殺人者の健康法/アメリー・ノートン著(文藝春秋)
かなり偏屈なノーベル賞作家にインタビューする形式の会話もの。ほぼ戯曲である。これが意外な展開を見せて……。
漂流/吉村昭著(新潮文庫)
無人島に漂流したものが、苦闘の上に生還するお話。本当にすさまじい執念を感じる。
きらきらひかる/江國香織著(新潮文庫)
ホモとアル中が結婚して、その夫婦生活を綴っている。なんだか今風に、時代の方がこの小説に追いついているのではないか。
台湾漫遊鉄道のふたり/楊双子著(中央公論社)
グルメものかと思いきや。百合小説と言われるものだった。男の僕が読んでも面白いので、普遍性があるのではなかろうか。確か角田光代が紹介したので読んだが、そうでなければ読まないものだったので、二重に良かった。
街とその不確かな壁/村上春樹著(新潮社)
買ってはいたが読んで無かったな、と手に取って、久しぶりに村上ワールドにどっぷりつかった感じ。なんとなく、懐かしさも感じた。
楢山節考/深沢七郎著(新潮文庫)
これは向井万起男さんが日本文学の最高傑作として本書をあげていて、むむむ、と思って本棚を見たらあったので読んでみた。映画やドラマとは、確かに一味違うものだった。寓話だけど。
水死/大江健三郎著(講談社)
大江作品は読みにくいので嫌いなのだが、最後なのでいいだろう。それに読みにくいけど、慣れはするのである。なるほどなあ、とも思えるし。
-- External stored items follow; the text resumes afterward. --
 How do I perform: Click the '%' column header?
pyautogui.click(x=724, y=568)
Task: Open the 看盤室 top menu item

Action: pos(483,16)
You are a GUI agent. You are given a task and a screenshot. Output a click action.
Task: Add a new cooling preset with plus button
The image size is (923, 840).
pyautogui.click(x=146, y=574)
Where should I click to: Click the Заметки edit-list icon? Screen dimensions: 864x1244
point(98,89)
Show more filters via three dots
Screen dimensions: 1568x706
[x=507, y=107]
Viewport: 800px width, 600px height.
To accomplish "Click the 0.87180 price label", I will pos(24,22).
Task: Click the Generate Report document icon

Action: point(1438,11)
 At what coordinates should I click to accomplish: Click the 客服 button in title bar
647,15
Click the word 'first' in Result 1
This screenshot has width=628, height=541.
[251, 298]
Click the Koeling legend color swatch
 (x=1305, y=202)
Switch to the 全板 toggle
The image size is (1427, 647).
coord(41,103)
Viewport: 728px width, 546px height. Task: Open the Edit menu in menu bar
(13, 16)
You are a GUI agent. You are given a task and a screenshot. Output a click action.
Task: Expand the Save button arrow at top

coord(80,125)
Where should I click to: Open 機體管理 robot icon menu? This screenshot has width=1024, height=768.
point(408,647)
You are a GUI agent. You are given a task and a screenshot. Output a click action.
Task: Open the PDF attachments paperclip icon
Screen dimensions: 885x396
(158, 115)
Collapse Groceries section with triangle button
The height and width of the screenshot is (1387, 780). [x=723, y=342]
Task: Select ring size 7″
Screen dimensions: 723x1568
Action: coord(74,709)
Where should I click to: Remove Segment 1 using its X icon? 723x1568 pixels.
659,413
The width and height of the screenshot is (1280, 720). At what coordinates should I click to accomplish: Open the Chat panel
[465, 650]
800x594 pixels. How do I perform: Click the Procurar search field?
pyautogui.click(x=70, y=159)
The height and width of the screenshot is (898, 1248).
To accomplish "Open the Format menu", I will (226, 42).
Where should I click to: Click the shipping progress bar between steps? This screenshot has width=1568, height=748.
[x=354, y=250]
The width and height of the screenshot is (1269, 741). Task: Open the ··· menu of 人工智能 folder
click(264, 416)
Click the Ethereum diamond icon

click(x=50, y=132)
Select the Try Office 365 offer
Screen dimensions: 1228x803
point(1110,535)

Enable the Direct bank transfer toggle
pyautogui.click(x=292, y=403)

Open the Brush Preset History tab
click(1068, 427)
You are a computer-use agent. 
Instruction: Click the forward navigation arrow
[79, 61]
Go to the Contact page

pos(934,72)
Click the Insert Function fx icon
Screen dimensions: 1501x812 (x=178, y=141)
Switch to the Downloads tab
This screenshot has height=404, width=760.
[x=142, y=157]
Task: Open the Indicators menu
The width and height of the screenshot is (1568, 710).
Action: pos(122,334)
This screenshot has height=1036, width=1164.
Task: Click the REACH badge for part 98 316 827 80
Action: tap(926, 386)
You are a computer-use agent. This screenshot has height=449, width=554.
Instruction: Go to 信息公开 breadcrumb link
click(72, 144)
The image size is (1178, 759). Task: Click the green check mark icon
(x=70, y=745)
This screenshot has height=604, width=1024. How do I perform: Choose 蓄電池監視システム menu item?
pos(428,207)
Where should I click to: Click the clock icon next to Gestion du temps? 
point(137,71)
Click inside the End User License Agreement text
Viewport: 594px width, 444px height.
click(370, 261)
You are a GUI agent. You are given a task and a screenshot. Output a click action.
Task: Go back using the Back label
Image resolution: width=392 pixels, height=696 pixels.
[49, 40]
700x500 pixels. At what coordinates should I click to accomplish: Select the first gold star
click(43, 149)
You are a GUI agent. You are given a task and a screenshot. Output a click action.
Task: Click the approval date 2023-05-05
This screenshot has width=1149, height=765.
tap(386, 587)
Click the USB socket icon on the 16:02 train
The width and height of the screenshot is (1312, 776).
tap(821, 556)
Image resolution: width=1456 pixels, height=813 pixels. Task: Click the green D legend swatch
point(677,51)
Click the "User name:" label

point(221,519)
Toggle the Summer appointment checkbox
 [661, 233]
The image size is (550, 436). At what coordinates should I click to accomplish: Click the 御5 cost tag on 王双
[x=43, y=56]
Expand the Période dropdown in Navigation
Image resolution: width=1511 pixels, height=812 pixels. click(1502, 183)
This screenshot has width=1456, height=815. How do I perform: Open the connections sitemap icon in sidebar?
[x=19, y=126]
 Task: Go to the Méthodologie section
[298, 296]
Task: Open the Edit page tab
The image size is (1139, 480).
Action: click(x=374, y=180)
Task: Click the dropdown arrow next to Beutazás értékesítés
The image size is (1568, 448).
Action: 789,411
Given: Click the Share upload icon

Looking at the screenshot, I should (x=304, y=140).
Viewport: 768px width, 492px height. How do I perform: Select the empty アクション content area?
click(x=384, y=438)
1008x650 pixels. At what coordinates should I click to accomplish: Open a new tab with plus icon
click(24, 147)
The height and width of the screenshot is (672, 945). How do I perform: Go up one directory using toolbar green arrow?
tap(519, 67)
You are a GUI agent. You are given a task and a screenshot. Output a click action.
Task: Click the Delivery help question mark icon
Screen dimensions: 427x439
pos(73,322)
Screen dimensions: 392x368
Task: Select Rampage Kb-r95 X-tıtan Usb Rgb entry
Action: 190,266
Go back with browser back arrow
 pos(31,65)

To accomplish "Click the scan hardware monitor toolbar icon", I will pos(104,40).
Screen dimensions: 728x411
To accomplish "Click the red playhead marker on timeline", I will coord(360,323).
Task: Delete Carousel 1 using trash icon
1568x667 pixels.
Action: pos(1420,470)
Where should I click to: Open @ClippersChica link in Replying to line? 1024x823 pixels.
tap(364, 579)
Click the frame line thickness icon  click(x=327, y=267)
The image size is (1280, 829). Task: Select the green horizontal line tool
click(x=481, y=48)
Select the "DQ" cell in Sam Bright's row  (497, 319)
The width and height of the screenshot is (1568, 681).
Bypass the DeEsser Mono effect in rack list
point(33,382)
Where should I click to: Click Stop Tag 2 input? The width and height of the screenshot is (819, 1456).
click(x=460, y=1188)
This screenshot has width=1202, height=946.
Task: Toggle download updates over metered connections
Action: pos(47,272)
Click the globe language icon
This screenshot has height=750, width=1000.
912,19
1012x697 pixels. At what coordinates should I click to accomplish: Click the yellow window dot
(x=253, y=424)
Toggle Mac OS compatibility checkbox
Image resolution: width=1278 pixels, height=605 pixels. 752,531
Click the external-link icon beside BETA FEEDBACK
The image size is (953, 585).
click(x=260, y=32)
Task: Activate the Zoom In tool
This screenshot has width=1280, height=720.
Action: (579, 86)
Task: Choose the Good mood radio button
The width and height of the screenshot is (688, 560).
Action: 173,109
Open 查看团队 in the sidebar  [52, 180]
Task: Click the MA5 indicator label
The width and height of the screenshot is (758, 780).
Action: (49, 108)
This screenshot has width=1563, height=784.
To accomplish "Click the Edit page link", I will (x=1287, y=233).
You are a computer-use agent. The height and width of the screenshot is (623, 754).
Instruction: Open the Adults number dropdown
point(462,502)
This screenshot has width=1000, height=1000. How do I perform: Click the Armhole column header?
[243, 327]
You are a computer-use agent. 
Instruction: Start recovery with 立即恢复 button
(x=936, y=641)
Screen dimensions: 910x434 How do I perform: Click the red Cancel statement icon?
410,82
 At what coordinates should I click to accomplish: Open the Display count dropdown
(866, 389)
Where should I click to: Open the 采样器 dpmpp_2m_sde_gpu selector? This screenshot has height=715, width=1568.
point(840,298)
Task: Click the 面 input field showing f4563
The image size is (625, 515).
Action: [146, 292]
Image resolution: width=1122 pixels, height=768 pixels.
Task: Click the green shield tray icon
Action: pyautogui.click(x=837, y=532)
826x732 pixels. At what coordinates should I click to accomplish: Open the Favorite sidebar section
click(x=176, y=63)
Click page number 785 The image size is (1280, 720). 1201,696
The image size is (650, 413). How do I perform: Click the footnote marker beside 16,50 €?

ゆがめられた昨日/エド・レイシイ著(ハヤカワミステリ文庫)
黒人差別のある中、殺人容疑をかけられ逃げながら自分で事件を解決するよりない窮地に陥った男の話。あんがいに面白かったので。
運命/国木田独歩著(岩波文庫)
古いのだが、必ずしも古くさくはないし、不思議さもあるし、感動もある。一言でいうと、文章が上手いとはこういうものだろう。
怖い話と短い話/結城昌治著(中公文庫)
嫌な感じが残るものも多いが、ひねりが利いていて面白いのである。